Dare I say it? I think Christianity has committed a subtle, theological error in locating divinity uniquely in Jesus. The whole point is that it’s within all of us in fits and starts, and we need to start fanning it’s flames, freeing up its flow, until it flows more fully through us, restoring, to some degree, our little corner of the world to the love-based, healing-based, pre-fall way of things!

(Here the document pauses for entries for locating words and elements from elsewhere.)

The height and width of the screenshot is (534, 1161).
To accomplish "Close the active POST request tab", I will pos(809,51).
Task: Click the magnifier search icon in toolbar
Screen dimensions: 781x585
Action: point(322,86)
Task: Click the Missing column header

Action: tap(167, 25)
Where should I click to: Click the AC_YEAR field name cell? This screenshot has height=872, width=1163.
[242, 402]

Chelan Harkin says it well in her piece, “The Worst Thing We Ever Did.” I quoted it for you just this summer, but it’s so good and so pertinent to this topic that I’ll ask you to suffer it again:
The worst thing we ever did
was put God in the sky
out of reach
pulling the divinity
from the leaf,
sifting out the holy from our bones,
insisting God isn’t bursting dazzlement
through everything we’ve made
a hard commitment to see as ordinary,
stripping the sacred from everywhere
to put in a cloud man elsewhere,
prying closeness from your heart.
The worst thing we ever did
was take the dance and the song
out of prayer
made it sit up straight
and cross its legs
removed it of rejoicing
wiped clean its hip sway,
its questions,
its ecstatic yowl,
its tears.
The worst thing we ever did is pretend
God isn’t the easiest thing
in this Universe
available to every soul
in every breath.”
Indeed, I would go so far as to say that the worst thing we ever did was locate divinity uniquely in Christ! And you’ll have to forgive my grandiosity if I say I think he’d agree with me. People ask me, “do you believe in the divinity of Christ?” And I say, absolutely. And I believe in the divinity of you and me too. True, it’s clearer in him, and in spiritually evolved people in all religions, for that matter. But the whole point is that it’s in every one of us. He says it plainly in today’s reading, “your faith has made you well.”

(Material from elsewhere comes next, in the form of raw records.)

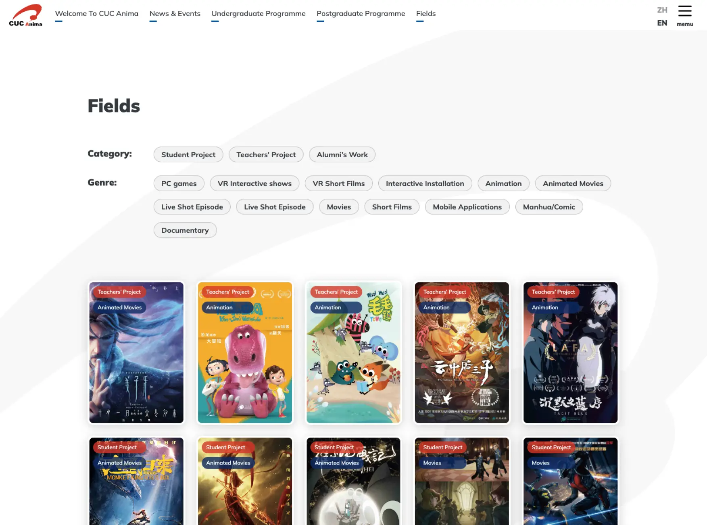Open the Wool Wool Town project

pyautogui.click(x=353, y=352)
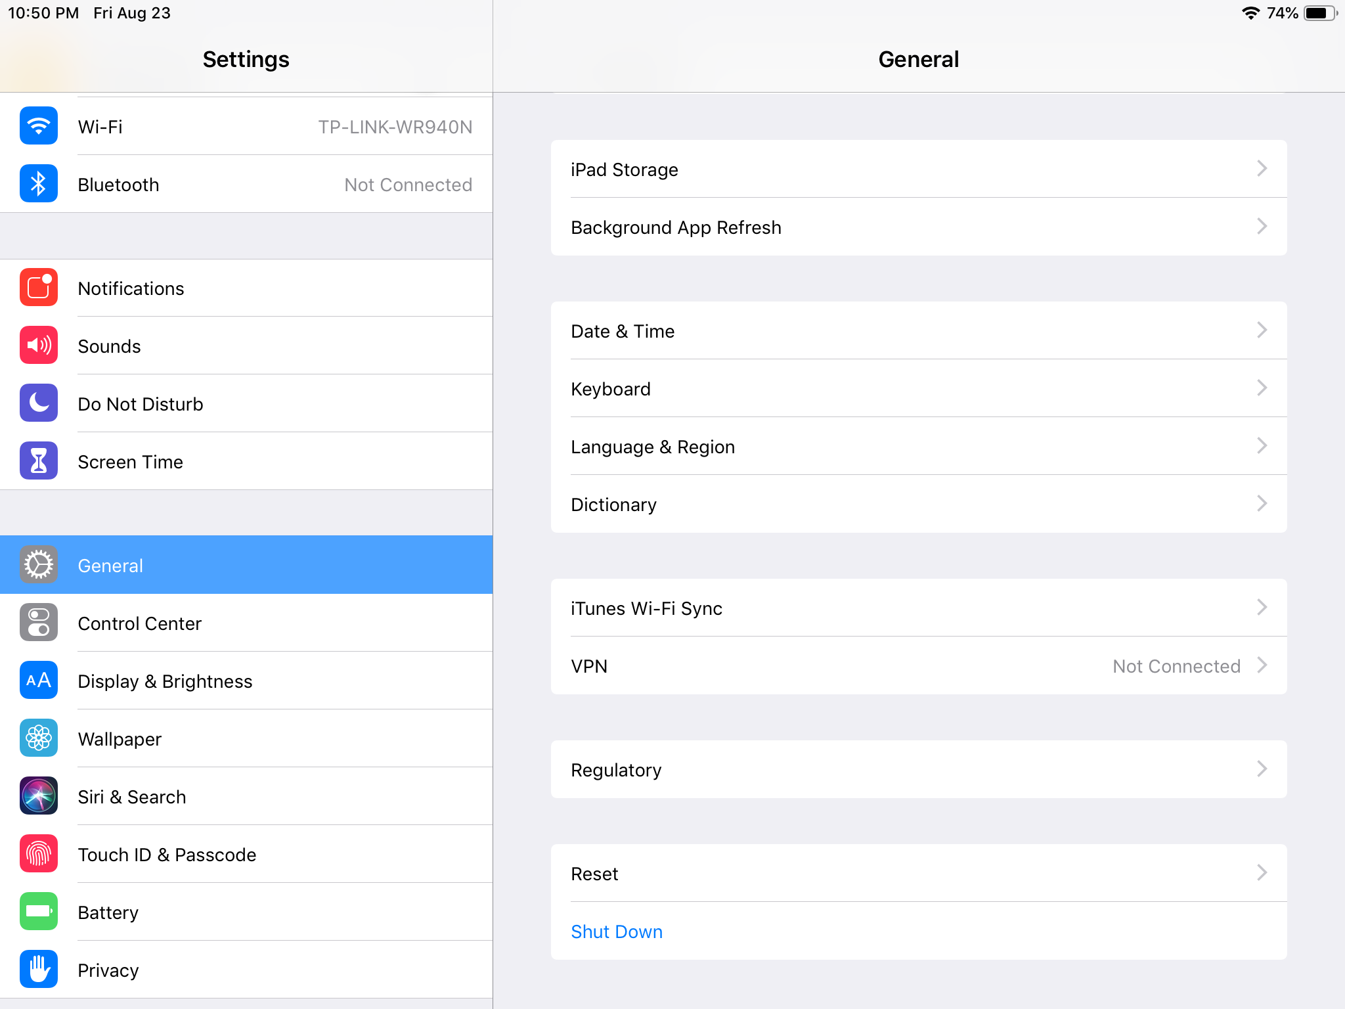Tap the Bluetooth icon in sidebar
This screenshot has width=1345, height=1009.
point(39,184)
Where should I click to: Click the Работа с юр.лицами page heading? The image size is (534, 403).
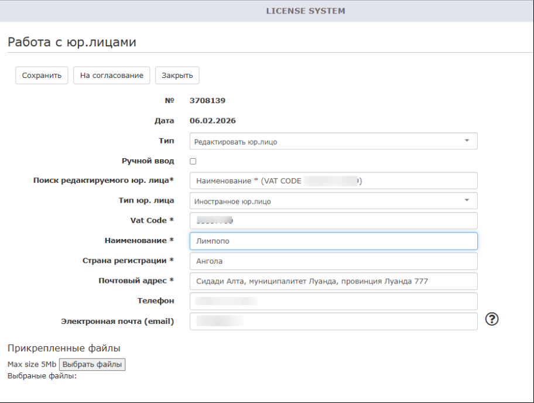tap(71, 42)
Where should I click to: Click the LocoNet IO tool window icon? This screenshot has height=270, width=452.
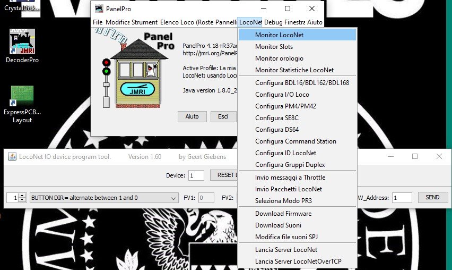click(12, 157)
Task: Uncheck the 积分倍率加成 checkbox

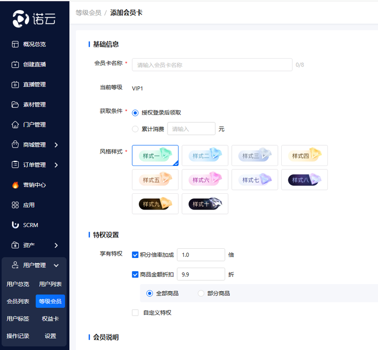Action: (135, 255)
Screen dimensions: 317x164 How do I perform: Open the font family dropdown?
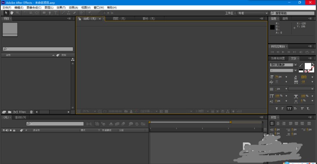tap(284, 65)
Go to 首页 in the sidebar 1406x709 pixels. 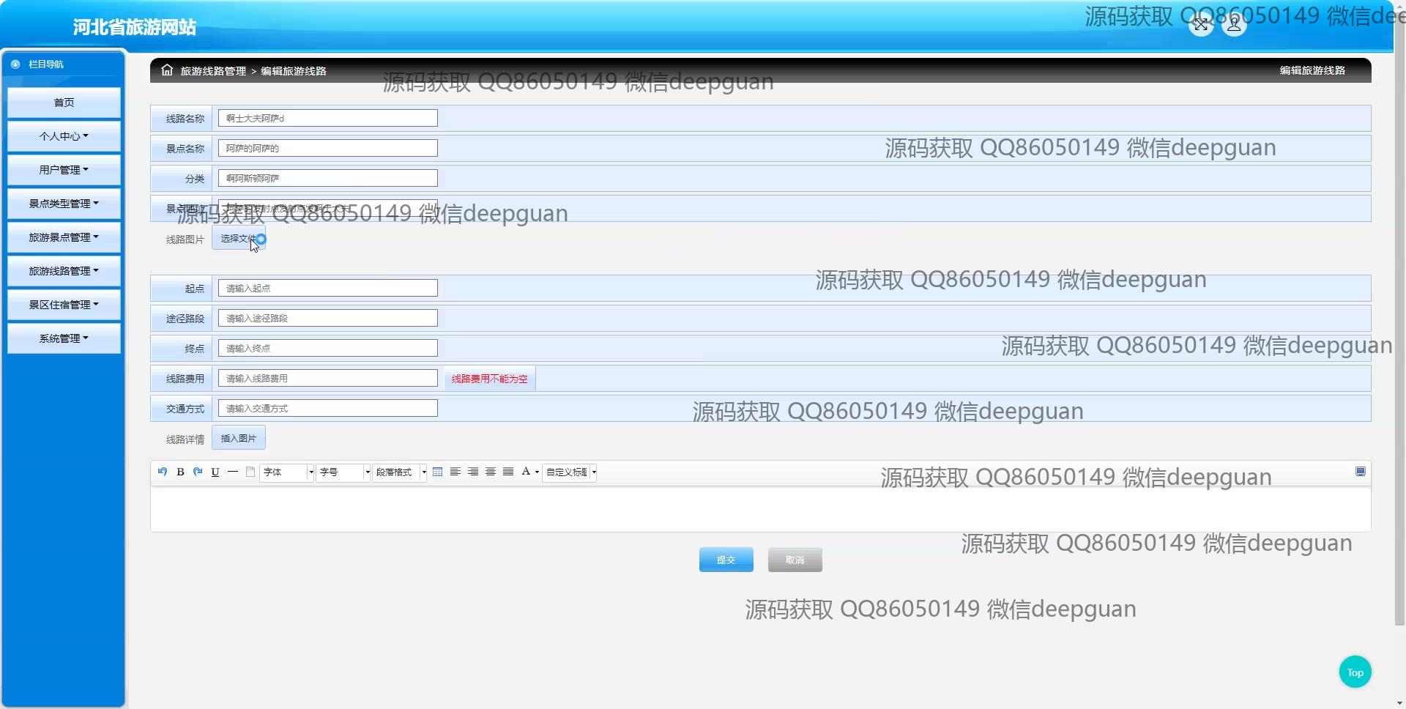coord(64,103)
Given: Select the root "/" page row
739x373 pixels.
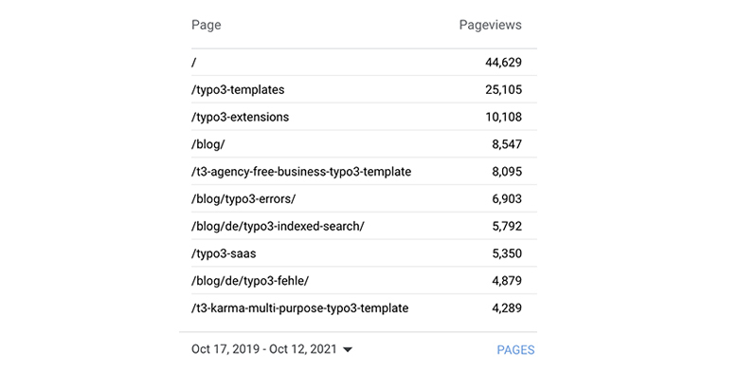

And I couldn’t complete this sermon without pulling out what has now become the old classic by Marianne Williamson:
“Our deepest fear is not that we are inadequate.
Our deepest fear is that we are powerful beyond measure.
It is our light not our darkness that most frightens us.
We ask ourselves, who am I to be brilliant, gorgeous,
talented and fabulous?
Actually, who are you not to be?
You are a child of God.
Your playing small does not serve the world.
There's nothing enlightened about shrinking so that other
people won't feel insecure around you.
We were born to make manifest the glory of
God that is within us.
It's not just in some of us; it's in everyone.
And as we let our own light shine,
we unconsciously give other people
permission to do the same.
As we are liberated from our own fear,
Our presence automatically liberates others.
And here’s the bottom line: we need to get in touch and stay in touch with our own divinity, with the far-descending energy which, flowing from God, energizes and heals the whole system, not just for our own well-being, (although certainly we will have more well-being if we live this way.) We need to live this way because it is the key to healing the world, to living our way into the Realm of God, a society of joy and justice and righteousness for all people, the oppressed and estranged first, I might add. When we live this way, rooted squarely in God’s love, in divinity, if you will, we can’t help but order our lives differently on a collective level. We know in our bones that every other person on this planet also carries divinity and we work to create a world where justice flows like mighty rivers for all of us.